Bitcoin’s recent rally, which saw the cryptocurrency break past $109,000, has shown signs of slowing down as it now trades just above the $100,000 mark. As of the latest data, Bitcoin (BTC) is priced at $104,982, marking a 2.18% increase in the last 24 hours and a 3.58% gain over the past week. Despite these gains, its recent momentum seems to be slowing as long-term holders begin to sell off their positions.
After months of holding through the correction period that started in March 2024, long-term Bitcoin holders are now starting to sell their holdings. This behavior is reflected in the SOPR (Spent Output Profit Ratio) data, which shows that long-term holders refrained from selling during the price correction and instead accumulated more Bitcoin.
However, as Bitcoin’s price surged above $100,000, these long-term holders resumed selling, a pattern reminiscent of what was observed during the 2021 bull market. This selling activity, coupled with the fact that short-term holders are also profiting more frequently, has led to a slight slowdown in Bitcoin’s price growth.
Short-term holders, on the other hand, have continued to take profits, as shown by the frequent instances where the SOPR ratio exceeded 1.02. This indicates profitable selling by short-term investors. However, SOPR values above 1.06, typically seen at market cycle peaks, have not yet been reached, suggesting that there could still be room for additional price growth before the market reaches its peak.
Despite the selling pressure from long-term holders, UTXO (Unspent Transaction Output) data shows that these holders still retain a substantial portion of Bitcoin. This suggests that the ongoing cycle has not yet ended and that Bitcoin’s price could continue to rise if the conditions are right.
Crypto analyst Ali has pointed out that $97,530 is a crucial support level for Bitcoin. Maintaining a price above this level is seen as vital for keeping the current bullish momentum intact. According to recent data from Glassnode, this price level corresponds with high activity in the market, making it a key zone for price stability.
If Bitcoin falls below the $97,530 support level, it could see further retracement to areas like $93,856 or even $90,000. These levels have historically seen strong activity and could act as a buffer before Bitcoin’s price stabilizes again.
On the upside, resistance is expected in the range of $100,967–$105,118. In this zone, many holders may choose to take profits, potentially limiting Bitcoin’s ability to break above these levels in the short term.
The derivatives market has seen a surge in trading activity, with Bitcoin’s derivatives volume rising by 74% to $172.56 billion.

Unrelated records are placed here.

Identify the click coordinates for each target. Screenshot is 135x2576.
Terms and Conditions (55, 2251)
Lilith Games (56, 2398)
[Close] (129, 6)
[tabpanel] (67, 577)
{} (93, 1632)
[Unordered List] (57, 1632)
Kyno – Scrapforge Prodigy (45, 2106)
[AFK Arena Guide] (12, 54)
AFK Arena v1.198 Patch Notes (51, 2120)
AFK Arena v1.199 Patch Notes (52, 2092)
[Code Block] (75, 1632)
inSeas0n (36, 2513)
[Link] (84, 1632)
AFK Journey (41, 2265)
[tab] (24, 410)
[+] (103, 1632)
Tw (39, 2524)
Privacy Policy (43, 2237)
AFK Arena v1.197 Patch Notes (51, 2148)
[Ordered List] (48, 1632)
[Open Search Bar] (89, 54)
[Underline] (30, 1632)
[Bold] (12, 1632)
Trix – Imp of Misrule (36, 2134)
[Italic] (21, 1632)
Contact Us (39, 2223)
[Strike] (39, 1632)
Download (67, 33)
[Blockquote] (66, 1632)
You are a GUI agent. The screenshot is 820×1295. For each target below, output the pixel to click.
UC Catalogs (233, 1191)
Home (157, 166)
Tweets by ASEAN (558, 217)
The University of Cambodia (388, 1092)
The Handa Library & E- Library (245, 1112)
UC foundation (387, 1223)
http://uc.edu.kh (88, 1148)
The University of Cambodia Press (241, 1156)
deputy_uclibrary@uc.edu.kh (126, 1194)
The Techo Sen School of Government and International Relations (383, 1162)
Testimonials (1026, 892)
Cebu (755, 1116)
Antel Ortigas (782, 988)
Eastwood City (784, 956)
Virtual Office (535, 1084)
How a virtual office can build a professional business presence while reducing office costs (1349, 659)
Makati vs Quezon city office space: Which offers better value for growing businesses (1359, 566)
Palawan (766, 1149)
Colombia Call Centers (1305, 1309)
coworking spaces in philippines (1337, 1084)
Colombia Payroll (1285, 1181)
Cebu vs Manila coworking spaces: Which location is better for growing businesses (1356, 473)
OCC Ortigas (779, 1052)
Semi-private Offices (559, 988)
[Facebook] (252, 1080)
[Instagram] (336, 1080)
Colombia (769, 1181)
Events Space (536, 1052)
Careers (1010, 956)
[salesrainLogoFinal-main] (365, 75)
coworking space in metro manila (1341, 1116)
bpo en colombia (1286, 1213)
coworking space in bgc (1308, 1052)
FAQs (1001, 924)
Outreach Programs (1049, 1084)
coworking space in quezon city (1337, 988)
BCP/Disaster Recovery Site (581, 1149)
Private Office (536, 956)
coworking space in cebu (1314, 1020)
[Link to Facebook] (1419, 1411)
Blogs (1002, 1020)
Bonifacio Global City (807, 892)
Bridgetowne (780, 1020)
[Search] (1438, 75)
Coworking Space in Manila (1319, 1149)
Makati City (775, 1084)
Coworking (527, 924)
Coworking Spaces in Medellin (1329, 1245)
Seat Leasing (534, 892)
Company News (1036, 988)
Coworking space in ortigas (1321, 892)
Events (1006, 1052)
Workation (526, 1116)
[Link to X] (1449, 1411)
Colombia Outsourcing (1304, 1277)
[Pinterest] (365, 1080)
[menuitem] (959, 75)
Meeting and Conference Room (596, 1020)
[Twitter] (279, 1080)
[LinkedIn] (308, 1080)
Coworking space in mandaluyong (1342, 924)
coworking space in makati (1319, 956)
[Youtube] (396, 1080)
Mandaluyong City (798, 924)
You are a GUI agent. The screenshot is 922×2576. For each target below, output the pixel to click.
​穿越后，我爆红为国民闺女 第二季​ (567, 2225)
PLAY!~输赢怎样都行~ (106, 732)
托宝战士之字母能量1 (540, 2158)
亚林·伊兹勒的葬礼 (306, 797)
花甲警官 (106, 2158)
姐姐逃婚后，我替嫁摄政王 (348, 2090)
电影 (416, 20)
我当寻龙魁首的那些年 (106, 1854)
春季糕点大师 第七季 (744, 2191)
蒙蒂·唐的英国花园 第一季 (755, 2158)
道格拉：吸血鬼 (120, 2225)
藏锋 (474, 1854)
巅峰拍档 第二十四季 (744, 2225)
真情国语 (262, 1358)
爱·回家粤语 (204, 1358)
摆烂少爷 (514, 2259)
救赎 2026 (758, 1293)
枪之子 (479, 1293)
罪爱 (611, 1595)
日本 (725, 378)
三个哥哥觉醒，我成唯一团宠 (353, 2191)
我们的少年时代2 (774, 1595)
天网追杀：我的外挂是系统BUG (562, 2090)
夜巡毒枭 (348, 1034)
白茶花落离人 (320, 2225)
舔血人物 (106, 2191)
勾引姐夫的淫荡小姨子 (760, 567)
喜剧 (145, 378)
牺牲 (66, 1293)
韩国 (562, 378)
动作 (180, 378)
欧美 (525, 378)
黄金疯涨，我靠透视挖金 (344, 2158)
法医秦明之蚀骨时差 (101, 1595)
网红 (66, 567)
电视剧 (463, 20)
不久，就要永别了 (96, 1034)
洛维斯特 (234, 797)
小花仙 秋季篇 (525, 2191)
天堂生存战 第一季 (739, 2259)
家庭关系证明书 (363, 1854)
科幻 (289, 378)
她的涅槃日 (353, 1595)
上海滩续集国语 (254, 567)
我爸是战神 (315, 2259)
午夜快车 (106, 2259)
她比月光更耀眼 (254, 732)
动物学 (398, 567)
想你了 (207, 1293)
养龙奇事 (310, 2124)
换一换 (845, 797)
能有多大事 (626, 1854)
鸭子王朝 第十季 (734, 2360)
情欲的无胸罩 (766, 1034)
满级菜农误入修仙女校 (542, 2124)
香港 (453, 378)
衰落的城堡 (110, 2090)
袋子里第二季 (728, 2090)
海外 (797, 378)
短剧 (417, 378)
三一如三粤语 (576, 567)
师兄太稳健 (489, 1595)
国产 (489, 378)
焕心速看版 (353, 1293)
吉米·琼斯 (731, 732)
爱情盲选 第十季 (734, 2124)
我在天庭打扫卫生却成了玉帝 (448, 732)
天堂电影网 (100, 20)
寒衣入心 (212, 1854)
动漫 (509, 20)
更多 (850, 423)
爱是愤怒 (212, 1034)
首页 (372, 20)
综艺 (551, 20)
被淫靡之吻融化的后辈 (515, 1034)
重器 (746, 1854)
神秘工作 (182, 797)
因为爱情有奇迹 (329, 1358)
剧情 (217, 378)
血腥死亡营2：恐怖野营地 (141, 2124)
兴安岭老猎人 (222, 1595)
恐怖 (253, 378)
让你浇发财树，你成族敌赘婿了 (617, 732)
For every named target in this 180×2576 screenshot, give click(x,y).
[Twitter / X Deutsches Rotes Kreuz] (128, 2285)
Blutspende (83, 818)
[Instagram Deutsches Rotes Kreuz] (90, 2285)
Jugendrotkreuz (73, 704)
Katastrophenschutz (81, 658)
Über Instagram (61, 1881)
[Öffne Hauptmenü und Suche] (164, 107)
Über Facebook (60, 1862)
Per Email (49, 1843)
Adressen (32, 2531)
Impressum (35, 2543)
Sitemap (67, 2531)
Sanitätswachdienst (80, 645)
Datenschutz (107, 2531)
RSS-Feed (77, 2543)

Open Interest also climbed by 1.19% to $68.52 billion. Additionally, options trading volume jumped by 74.28%, reaching $6.61 billion, with Open Interest increasing by 3.95%.
Despite the heightened activity, funding rates have been steadily declining. On January 24, 2025, the OI-weighted funding rate stood at 0.0038%, indicating a reduction in leverage and a more cautious sentiment among traders. This cautious outlook reflects the uncertainty surrounding Bitcoin’s next move, as market participants remain wary of potential price retracements.
Despite the slowing price momentum, Bitcoin’s network hashrate remains strong, standing at 746.7 EH/s. While this is not at its all-time high, the elevated hashrate demonstrates continued investment in mining infrastructure and strong confidence from miners in the security and future of the Bitcoin network. This suggests that Bitcoin’s fundamental strength remains intact, even amid short-term price consolidation.
As Bitcoin consolidates above $100,000, its future price action will depend largely on the stability of key support levels and the broader market sentiment. If Bitcoin can hold above the critical support at $97,530, there is potential for continued upward movement. However, a failure to maintain this level could lead to a retracement, with $93,856 or $90,000 acting as the next possible support zones.
The increasing derivatives activity and the sustained hashrate indicate that there is cautious optimism in the market, though traders are keeping a close watch on Bitcoin’s price movements. With long-term holders still holding significant positions and the market displaying mixed signals, it will be crucial for Bitcoin to regain momentum to avoid further consolidation.
As traders continue to monitor these key levels, it’s clear that the next few weeks could be decisive for Bitcoin’s price trajectory in the ongoing market cycle.